Sunday, June 28, 2015

Amazing Grace

President Obama's eulogy in Charleston Friday has received various characterizations and praises, but most use the template of searing discussion of race.

My response to seeing it as recorded was different.  The context that he created for talking about Charleston and broader racial history and issues, plus related specific issues such as the Confederate flag and gun control, was what I found remarkable.  It was a highly Christian context, in a eulogy that seemed even more specifically evangelical.  He spoke with the vocabulary of a member--or a minister--of the church he spoke in, the African Methodist Evangelical church.

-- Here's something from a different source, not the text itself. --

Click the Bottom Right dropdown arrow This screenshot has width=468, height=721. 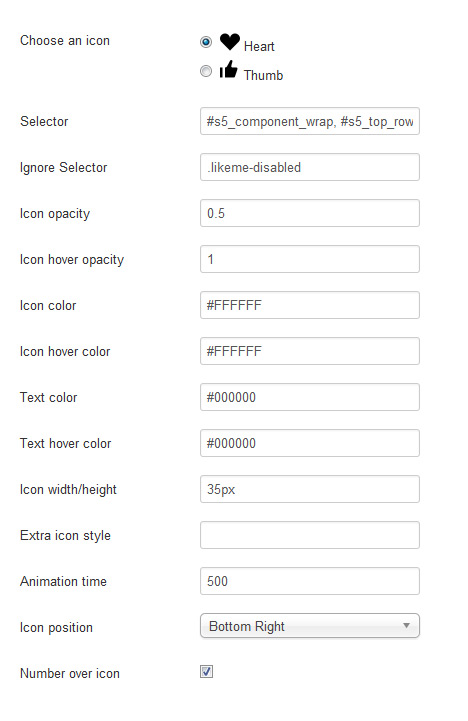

His overarching and at times subtle theme was grace.  I hesitate to call it a metaphor, since it seemed he meant it specifically in the Christian sense.  His definition in fact was the one I learned in Catholic school.

That he ended his eulogy by leading the singing of Amazing Grace--a few minutes excerpted from it in various media--was entirely consistent with the eulogy, even to its beginning as he recited lines from this song.  Update: I missed an aspect of this context; fortunately Jelani Cobb did not.  President Obama had just stated that the Confederacy fought for slavery, and it was wrong.  Then he launched into this song, written by a slaverunner who turned abolitionist.

My impression was that the murders in that church did send him deeper into his own faith.  And that faith is remarkably orthodox.  Much of it I can no longer share, but I found myself thinking that the logic of it for a real evangelical Christian would be profound.  I could even see sincere white evangelicals thrown into a crisis of political faith by his trenchant and clearly sincere lesson from their putatively shared religious faith.  It was, as some have pointed out, the most thoroughly religious speech a recent US President has ever given.  That alone should change some hearts and minds, if they are at all open.